Saddam é só um vilão coadjuvante em filme

Por DAVID ROONEY
É difícil imaginar muitas narrativas em que Saddam Hussein possa surgir como um vilão coadjuvante. Em "The Devil's Double" (o dublê do diabo), ele é retratado como um homem que, pelo menos, agia de acordo com o seu estreito código de lealdade e com sua bússola ética distorcida, enquanto Uday, seu filho niilista, é o mal puro, sem amarras.
"Não estou dizendo que Saddam Hussein era um anjo", disse Latif Yahia, um ex-tenente do Exército iraquiano que foi introduzido à força no séquito do filho do presidente, e cuja história é contada no filme. "Mas, se você comparar Uday a Saddam, Saddam era absolutamente um anjo. Se alguém cometia um erro, Saddam, às vezes, podia perdoar. Uday nem sequer tinha no seu vocabulário uma palavra para o perdão. Mesmo se você não fizesse nada, ele podia torturá-lo ou tirar sarro de você."

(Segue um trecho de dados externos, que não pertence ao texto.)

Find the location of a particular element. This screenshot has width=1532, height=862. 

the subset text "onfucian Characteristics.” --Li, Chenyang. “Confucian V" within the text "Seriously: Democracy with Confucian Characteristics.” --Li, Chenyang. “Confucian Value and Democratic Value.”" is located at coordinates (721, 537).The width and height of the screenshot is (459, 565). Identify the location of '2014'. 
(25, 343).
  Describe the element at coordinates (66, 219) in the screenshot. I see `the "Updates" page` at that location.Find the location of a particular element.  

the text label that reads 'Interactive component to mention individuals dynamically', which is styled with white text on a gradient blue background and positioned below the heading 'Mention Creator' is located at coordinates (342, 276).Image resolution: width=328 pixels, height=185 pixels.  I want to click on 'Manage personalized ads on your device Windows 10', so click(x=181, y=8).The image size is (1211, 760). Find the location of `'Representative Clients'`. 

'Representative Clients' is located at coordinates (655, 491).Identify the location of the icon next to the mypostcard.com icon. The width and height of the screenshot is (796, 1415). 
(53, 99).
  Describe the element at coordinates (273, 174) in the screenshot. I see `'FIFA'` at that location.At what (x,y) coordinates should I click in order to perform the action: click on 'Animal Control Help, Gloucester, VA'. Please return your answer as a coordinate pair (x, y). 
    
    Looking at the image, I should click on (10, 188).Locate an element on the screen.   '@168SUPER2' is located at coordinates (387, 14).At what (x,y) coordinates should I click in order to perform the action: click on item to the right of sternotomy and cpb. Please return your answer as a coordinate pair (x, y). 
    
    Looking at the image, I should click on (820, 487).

São legendários os relatos sobre o comportamento aberrante do herdeiro primogênito do regime de Saddam, morto em 2003 em um tiroteio com as forças americanas. Baladeiro, cocainômano, fã de charutos robustos, de roupas extravagantes e de carros de luxo, Uday era uma metralhadora giratória, cujas façanhas sádicas incluíam rotineiramente torturar e prender atletas sob sua supervisão na equipe olímpica e nas seleções de futebol do Iraque. Sua natureza violenta e sexualmente predatória era igualmente notória, levando-o a tratar como um esporte o rapto, estupro e assassinato de jovens mulheres.
Dirigido por Lee Tamahori, "The Devil's Double", que estreia em 29 de julho em Nova York e Los Angeles e em 11 e 12 de agosto na Rússia, Irlanda e Grã-Bretanha, não poupa exemplos explícitos. Eles variam do meramente perverso -Uday exigindo que os convidados em uma festa de aniversário tirassem a roupa e dançassem -a incidentes mais horripilantes, como percorrer as ruas de Bagdá em um dos seus carros esportivos, caçando meninas colegiais ou levando uma noiva embora da sua festa de casamento.
Ao narrar a história de Uday por meio do terrível drama verídico de Yahia, "The Devil's Double" é assumidamente lúgubre. Graças à sua forte semelhança com Uday, Yahia foi forçado em 1987 a atuar como seu "fiday" (dublê de corpo). Recusar-se significaria uma sentença de morte para sua família. Ele passou por um retoque visual, por um curso intensivo de padrões de oratória e comportamento e por uma pequena cirurgia plástica. Fugiu do Iraque no final de 1991 e hoje vive na Europa.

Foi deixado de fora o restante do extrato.